Kementerian Pendidikan Tinggi, Sains, dan Teknologi (Kemdiktisaintek) menghormati proses hukum operasi tangkap tangan KPK di lingkungan Universitas Jenderal Soedirman.
“Kami menghormati proses hukum yang sedang berjalan. Kemdiktisaintek akan mencermati perkembangan dan berkoordinasi sesuai dengan kewenangan kementerian. Adapun proses penegakan hukum kami serahkan sepenuhnya kepada KPK,”
kata Mendiktisaintek Brian Yuliarto dalam keterangan resmi, Jumat, 21 Agustus 2026.
Jika terdapat aspek yang berkaitan dengan penyelenggaraan pendidikan tinggi dan tata kelola perguruan tinggi, maka kementerian bakal turun tangan untuk pendalaman. Langkah kelembagaan yang diperlukan juga akan ditentukan berdasarkan informasi resmi dan sesuai dengan ketentuan peraturan perundang-undangan.
Integritas
Brian menegaskan bahwa perguruan tinggi memikul tanggung jawab besar untuk menjaga integritas, akuntabilitas, dan kepercayaan publik. Seluruh proses penyelenggaraan pendidikan tinggi harus dilaksanakan dengan menjunjung prinsip tata kelola yang baik dan kepatuhan terhadap hukum.

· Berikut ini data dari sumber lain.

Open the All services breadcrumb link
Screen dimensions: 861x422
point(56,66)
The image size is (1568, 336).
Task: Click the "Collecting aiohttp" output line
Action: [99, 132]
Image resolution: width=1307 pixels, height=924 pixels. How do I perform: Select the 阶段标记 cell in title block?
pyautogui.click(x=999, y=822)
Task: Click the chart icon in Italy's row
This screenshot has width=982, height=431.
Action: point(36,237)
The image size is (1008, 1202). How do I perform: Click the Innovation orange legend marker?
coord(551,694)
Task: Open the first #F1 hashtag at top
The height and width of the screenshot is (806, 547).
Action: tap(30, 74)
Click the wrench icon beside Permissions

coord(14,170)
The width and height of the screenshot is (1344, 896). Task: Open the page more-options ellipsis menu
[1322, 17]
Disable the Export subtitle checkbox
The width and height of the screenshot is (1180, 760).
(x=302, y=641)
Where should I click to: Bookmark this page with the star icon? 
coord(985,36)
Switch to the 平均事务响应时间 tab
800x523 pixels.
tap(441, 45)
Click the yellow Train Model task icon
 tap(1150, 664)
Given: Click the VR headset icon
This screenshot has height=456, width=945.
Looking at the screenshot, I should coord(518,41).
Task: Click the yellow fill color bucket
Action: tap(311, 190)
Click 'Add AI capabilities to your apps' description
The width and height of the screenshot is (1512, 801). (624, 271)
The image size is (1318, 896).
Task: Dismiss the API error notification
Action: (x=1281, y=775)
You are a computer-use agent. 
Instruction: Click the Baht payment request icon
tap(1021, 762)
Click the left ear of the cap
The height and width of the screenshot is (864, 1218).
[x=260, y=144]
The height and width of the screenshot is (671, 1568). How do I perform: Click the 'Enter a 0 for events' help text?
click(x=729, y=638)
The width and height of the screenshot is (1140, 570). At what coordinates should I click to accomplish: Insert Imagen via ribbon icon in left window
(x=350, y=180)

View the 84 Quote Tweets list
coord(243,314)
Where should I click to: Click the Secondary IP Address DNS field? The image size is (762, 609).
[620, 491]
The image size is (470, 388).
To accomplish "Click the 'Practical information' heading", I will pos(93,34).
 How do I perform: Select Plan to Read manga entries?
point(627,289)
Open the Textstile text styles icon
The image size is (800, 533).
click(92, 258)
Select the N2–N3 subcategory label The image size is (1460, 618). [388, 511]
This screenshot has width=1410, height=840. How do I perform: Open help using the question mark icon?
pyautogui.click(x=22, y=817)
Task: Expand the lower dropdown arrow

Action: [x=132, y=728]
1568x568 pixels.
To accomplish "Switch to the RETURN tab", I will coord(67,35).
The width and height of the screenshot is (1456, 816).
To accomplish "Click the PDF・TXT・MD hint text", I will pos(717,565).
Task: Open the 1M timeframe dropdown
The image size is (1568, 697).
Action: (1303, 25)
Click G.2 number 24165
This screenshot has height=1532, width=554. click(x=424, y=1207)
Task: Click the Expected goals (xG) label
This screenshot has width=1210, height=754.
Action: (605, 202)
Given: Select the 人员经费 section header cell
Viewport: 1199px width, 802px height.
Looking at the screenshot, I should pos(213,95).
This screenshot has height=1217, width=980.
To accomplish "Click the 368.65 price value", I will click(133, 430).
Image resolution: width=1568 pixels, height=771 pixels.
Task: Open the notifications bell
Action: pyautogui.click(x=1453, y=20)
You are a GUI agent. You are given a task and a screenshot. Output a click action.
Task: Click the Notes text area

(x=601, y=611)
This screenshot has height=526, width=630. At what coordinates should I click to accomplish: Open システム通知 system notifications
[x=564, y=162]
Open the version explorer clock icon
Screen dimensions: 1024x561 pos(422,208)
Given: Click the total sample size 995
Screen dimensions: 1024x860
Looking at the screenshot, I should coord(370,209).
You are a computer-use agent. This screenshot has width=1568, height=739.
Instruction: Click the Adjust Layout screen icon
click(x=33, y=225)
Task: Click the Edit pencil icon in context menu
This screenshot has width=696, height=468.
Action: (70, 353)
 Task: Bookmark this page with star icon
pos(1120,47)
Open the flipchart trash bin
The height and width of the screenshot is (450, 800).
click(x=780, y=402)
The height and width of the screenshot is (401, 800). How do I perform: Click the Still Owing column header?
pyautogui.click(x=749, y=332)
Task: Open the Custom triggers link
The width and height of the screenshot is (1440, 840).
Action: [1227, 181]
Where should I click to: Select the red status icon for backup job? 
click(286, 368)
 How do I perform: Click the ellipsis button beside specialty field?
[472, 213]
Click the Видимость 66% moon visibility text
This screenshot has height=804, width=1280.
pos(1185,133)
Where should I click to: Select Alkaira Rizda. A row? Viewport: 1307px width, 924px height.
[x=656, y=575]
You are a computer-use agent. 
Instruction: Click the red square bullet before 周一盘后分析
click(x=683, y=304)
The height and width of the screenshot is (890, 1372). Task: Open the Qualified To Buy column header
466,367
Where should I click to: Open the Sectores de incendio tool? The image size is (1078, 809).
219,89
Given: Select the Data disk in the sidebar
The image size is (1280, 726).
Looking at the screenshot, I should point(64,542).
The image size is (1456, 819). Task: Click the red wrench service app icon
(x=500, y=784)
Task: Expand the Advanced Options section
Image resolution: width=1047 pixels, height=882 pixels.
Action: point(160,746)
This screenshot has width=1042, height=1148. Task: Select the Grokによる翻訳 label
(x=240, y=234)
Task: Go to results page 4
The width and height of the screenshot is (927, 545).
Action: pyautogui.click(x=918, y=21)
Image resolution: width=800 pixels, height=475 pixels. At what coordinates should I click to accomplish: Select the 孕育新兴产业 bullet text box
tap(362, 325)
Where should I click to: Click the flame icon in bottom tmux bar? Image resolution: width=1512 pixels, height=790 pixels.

“Integritas merupakan fondasi utama perguruan tinggi. Kepercayaan masyarakat harus dijaga melalui tata kelola yang transparan, akuntabel, dan bertanggung jawab,”
kata Brian.
Kemdiktisaintek pun berharap seluruh sivitas akademika Unsoed tetap menjalankan kegiatan pendidikan, penelitian, dan pengabdian kepada masyarakat sebagaimana mestinya, serta bersama-sama menjaga suasana akademik yang kondusif selama proses hukum berlangsung.
Tangkap
KPK menjaring Rektor Universitas Jenderal Soedirman (Unsoed) Akhmad Sodiq dalam operasi tangkap tangan atas dugaan korupsi proses penerimaan mahasiswa baru. Juru Bicara KPK Budi Prasetyo mengatakan total ada 14 orang yang ditangkap dalam penyelidikan tertutup ini.
Kini 2 dari 14 orang kini dalam pemeriksaan intensif di Gedung Merah Putih KPK, sisanya masih menjalani pemeriksaan di Polresta Banyumas.